First of all happy new year to our readers 🙂

Yes, using CodeFluent Entities, you can store existing .NET types  instances to the persistence layer (whatever that is: SQL Server, Oracle database, etc.). There are actually many ways to do it.

Ok, let’s suppose we want to store, say, graphical shapes in the database.  We define this very simple model, defining coordinates, width and height of the shape bounding rectangle:

<Shape>
  <Id />
  <BoundsX typeName="int" />
  <BoundsY typeName="int" />
  <BoundsW typeName="int" />
  <BoundsH typeName="int" />
</Shape>

Here, .NET connoisseurs should object that this is heresy! There is an existing .NET type “Rectangle”, in the System.Drawing namespace, from the standard System.Drawing assembly, that already defines something similar. Can we use it? Yes, we can!

Binary Serialization

Out first shoot at this is:

<Shape>
  <Id />
  <Bounds typeName="System.Drawing.Rectangle" />
</Shape>

That works fine because CodeFluent Entities tries to serialize everything it does not “know”. Known types are (using C# aliases when it exists): int, uint, long, ulong, short, ushort, byte, sbyte, byte[], bool, float, double, decimal, string, char, System.Guid, System.DateTime, System.TimeSpan, explicit CodeFluent blob types (declared using “file”, “video”, “image”, “audio”), all enum (System.Enum) types.

For all other “unknown” types, CodeFluent Entities uses serialization. Ok, but what kind of serialization?

First, CodeFluent checks to see if the type implements the little known “IBinarySerialize” (from the Microsoft.SqlServer.Server namespace) interface. This is especially useful for SQL 2008 types (see this article http://forums.softfluent.com/default.aspx?g=posts&t=40 for more details).

Then, CodeFluent Entities uses what has been configured on the property. This is defined by the model attribute ‘persistenceSerializationMode’. The default value  is ‘Binary | ArrayOfBytesType’. It means the .NET instance will be serialized using .NET standard serialization (not XML, not SOAP), and stored as an array of bytes.

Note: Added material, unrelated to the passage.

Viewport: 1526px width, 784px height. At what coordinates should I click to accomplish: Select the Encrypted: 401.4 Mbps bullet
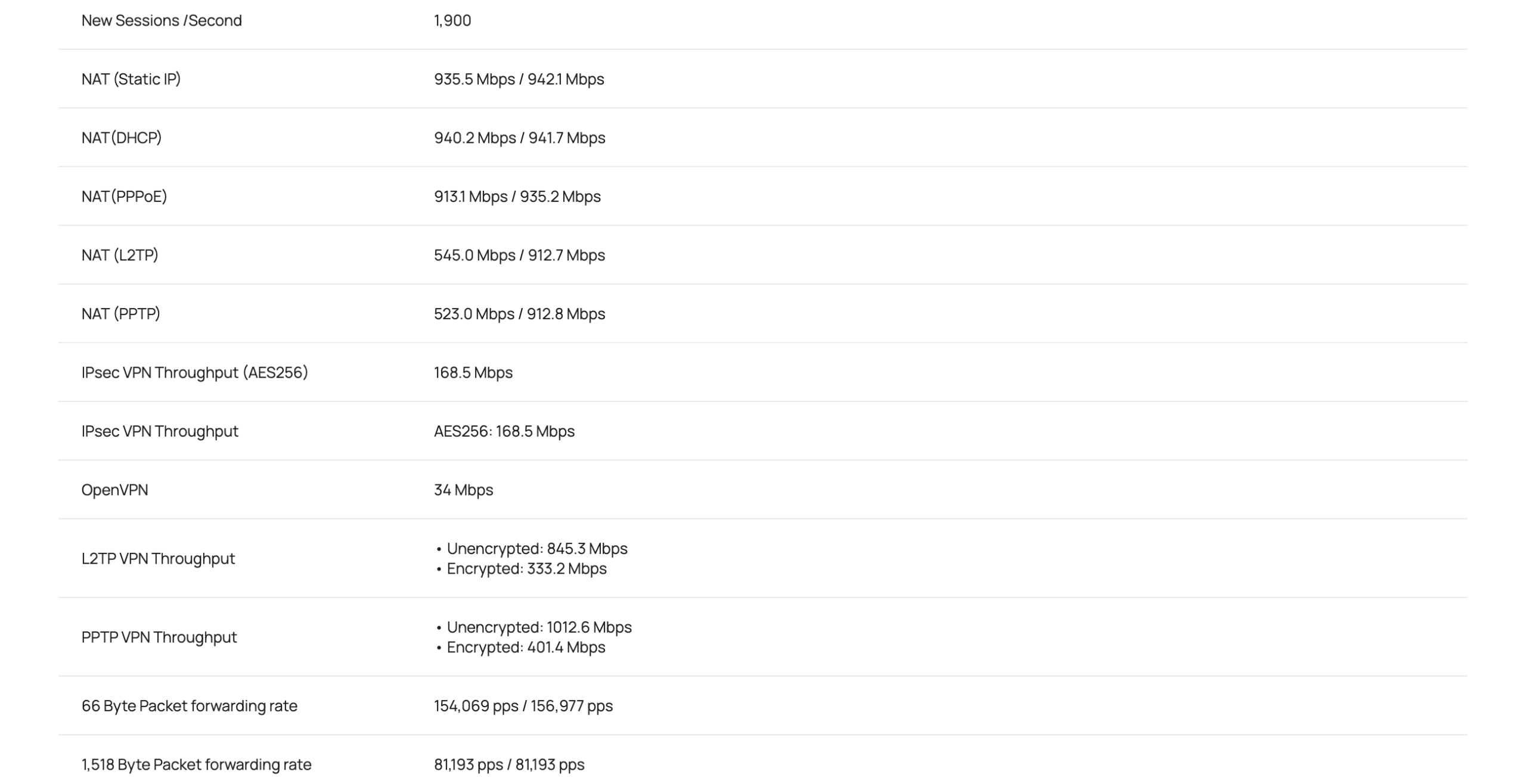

Thus, our rectangle will be serialized as an array of bytes. With this model, the corresponding “Bounds” column data type in the database will be TEXT/NTEXT (SQL server) or BLOB (Oracle).

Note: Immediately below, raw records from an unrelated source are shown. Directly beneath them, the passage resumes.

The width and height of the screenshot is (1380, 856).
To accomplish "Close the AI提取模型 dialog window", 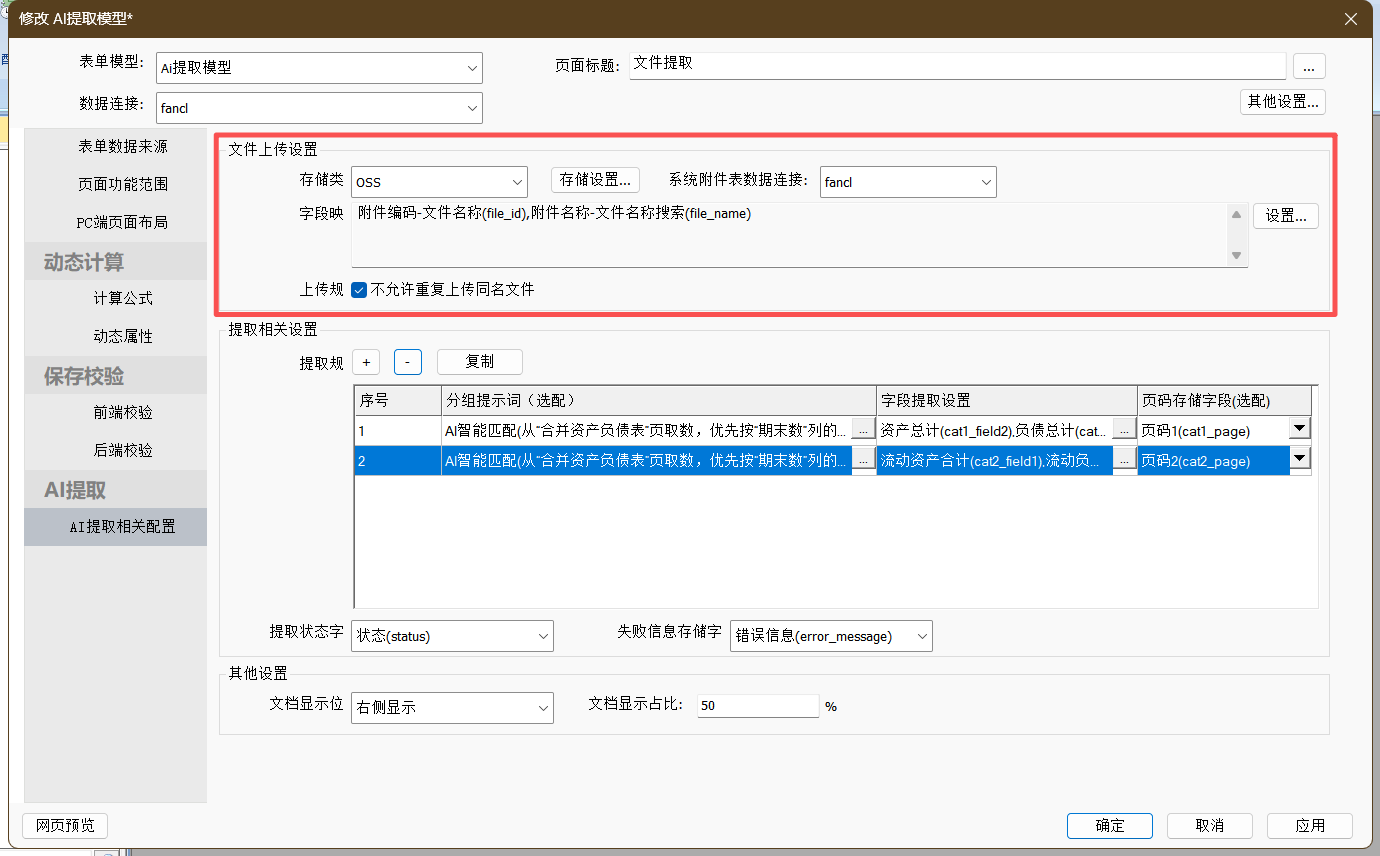I will [x=1351, y=19].
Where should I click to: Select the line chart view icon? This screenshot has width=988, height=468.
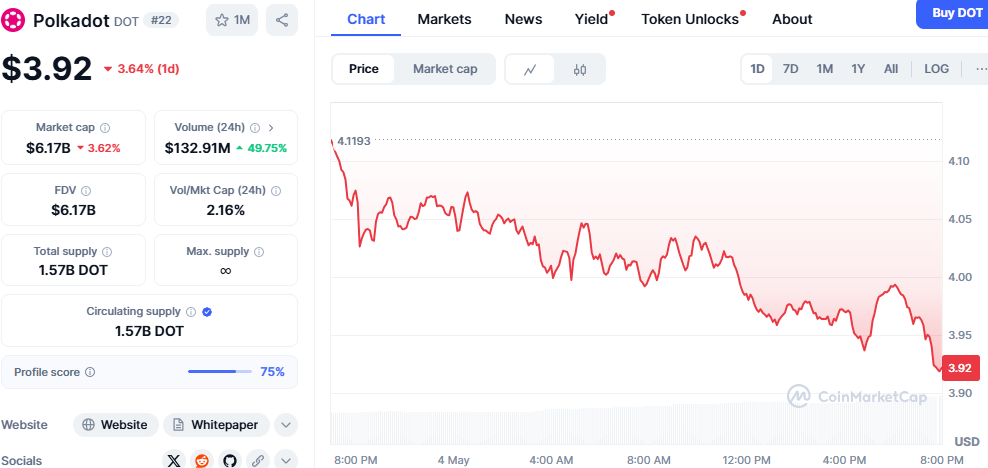pos(531,69)
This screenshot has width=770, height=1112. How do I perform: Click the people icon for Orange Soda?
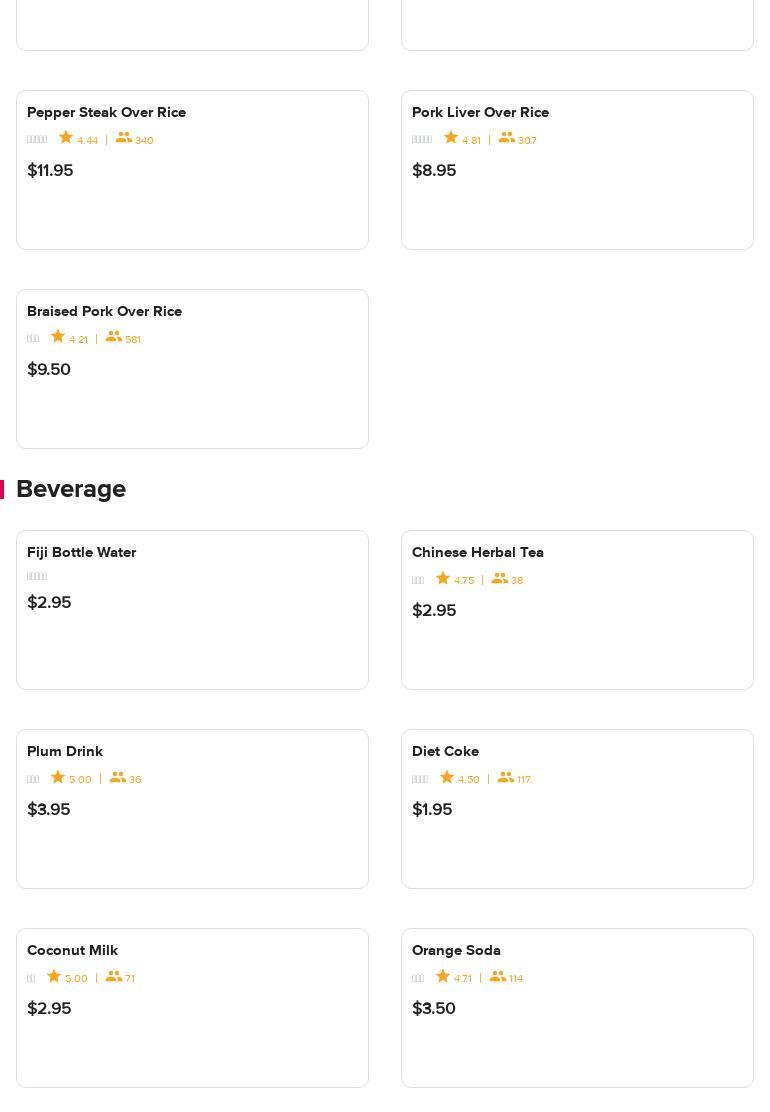tap(498, 976)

With the following C# using the generated BOM (note we use the standard .NET Rectangle type, as expected):

  Shape shape = new Shape();
  shape.Bounds = new System.Drawing.Rectangle(10, 20, 30, 40);
  shape.Save();

We will have this in SQL Server:

Xml Serialization

Now, we could also declare this

<Shape>
  <Id />
  <Bounds typeName="System.Drawing.Rectangle" 
   persistenceSerializationMode="Xml | StringType" />
</Shape>

Because we used Xml combined with StringType, the corresponding “Bounds” column data type in the database will be XML (supported in SQL Server 2005 or higher and Oracle Database 10 or higher). With the same C# code, we will have this in SQL Server:

If we click on the Xml column, we can see the Rectangle instance was automatically serialized as plain Xml, thanks to CodeFluent Entities:

Lightweight Serialization

Now, let’s suppose we want to load all our shapes ordered – server side – by the rectangle area, or we want to write some back end process that need access to the inner properties of the stored rectangles. What we want to do is have the X, Y, Width and Height properties available in the persistence layer. The solution is to declare the Rectangle .NET type as an existing lightweight entity. This is how we do this:

<cf:project xmlns:cf="http://www.softfluent.com/codefluent/2005/1"
   defaultNamespace="Test" assemblyPaths="System.Drawing">
  <Rectangle namespace="System.Drawing, System.Drawing">
    <X />
    <Y />
    <Height />
    <Width />
  </Rectangle>
  <Shape>
    <Id />
    <Bounds typeName="System.Drawing.Rectangle" />
    <cf:method name="LoadOrderedByBoundsSize" body="load() raw">
      SELECT * FROM Shape ORDER BY 
      Bounds_Shape_Rectangle_Width * Bounds_Shape_Rectangle_Height
    </cf:method>
  </Shape>
</cf:project>

In this model, you can see we declare a regular entity named “Rectangle” in the namespace System.Drawing. The ‘namespace’ attribute notation here includes the assembly name as well (without culture and version). Please note the project node also has an ‘assemblyPaths’ that helps CodeFluent Entities to determine if an entity is an existing type or not. The value of ‘assemblyPaths’ is just a comma separated list of physical assembly paths, or GAC names.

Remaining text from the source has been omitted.